• _Written problem_: Copy every line of the records below, keeping each one exactly the same.

• _Records for the exercise_:
** START **
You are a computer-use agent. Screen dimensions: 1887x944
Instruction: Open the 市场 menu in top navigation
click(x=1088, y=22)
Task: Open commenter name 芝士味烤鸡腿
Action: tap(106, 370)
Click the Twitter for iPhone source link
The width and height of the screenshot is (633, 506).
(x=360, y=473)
** END **
• _Solution to this task_:
You are a computer-use agent. Screen dimensions: 1887x944
Instruction: Open the 市场 menu in top navigation
click(x=1088, y=22)
Task: Open commenter name 芝士味烤鸡腿
Action: tap(106, 370)
Click the Twitter for iPhone source link
The width and height of the screenshot is (633, 506).
(x=360, y=473)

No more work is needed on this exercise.